**What needs to be done**: The records below are to be retyped in full, without any alteration.

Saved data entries
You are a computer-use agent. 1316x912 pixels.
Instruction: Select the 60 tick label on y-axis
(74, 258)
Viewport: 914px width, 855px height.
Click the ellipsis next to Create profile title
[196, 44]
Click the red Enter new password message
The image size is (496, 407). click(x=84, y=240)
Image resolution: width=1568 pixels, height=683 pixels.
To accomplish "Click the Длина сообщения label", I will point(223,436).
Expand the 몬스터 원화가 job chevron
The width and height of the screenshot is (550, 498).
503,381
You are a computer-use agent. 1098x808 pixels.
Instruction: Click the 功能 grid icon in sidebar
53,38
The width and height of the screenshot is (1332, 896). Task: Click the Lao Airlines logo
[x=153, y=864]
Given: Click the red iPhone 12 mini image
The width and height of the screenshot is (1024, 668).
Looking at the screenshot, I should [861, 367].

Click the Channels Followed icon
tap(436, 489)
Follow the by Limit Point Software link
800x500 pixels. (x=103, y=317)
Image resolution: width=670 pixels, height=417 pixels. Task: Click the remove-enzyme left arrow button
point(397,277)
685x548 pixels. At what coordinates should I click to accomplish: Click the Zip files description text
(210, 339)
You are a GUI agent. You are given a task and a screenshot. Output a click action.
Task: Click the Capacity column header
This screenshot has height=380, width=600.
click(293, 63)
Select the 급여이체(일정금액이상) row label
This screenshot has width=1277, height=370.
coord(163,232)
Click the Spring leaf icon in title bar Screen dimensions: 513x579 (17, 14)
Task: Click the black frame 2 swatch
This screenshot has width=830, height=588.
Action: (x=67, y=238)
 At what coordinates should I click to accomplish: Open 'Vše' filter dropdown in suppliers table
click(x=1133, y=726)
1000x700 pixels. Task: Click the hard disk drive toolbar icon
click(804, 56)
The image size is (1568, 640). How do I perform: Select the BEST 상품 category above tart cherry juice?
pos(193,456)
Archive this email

**Answer**:
You are a computer-use agent. 1316x912 pixels.
Instruction: Select the 60 tick label on y-axis
(74, 258)
Viewport: 914px width, 855px height.
Click the ellipsis next to Create profile title
[196, 44]
Click the red Enter new password message
The image size is (496, 407). click(x=84, y=240)
Image resolution: width=1568 pixels, height=683 pixels.
To accomplish "Click the Длина сообщения label", I will point(223,436).
Expand the 몬스터 원화가 job chevron
The width and height of the screenshot is (550, 498).
503,381
You are a computer-use agent. 1098x808 pixels.
Instruction: Click the 功能 grid icon in sidebar
53,38
The width and height of the screenshot is (1332, 896). Task: Click the Lao Airlines logo
[x=153, y=864]
Given: Click the red iPhone 12 mini image
The width and height of the screenshot is (1024, 668).
Looking at the screenshot, I should [861, 367].

Click the Channels Followed icon
tap(436, 489)
Follow the by Limit Point Software link
800x500 pixels. (x=103, y=317)
Image resolution: width=670 pixels, height=417 pixels. Task: Click the remove-enzyme left arrow button
point(397,277)
685x548 pixels. At what coordinates should I click to accomplish: Click the Zip files description text
(210, 339)
You are a GUI agent. You are given a task and a screenshot. Output a click action.
Task: Click the Capacity column header
This screenshot has height=380, width=600.
click(293, 63)
Select the 급여이체(일정금액이상) row label
This screenshot has width=1277, height=370.
coord(163,232)
Click the Spring leaf icon in title bar Screen dimensions: 513x579 (17, 14)
Task: Click the black frame 2 swatch
This screenshot has width=830, height=588.
Action: (x=67, y=238)
 At what coordinates should I click to accomplish: Open 'Vše' filter dropdown in suppliers table
click(x=1133, y=726)
1000x700 pixels. Task: Click the hard disk drive toolbar icon
click(804, 56)
The image size is (1568, 640). How do I perform: Select the BEST 상품 category above tart cherry juice?
pos(193,456)
Archive this email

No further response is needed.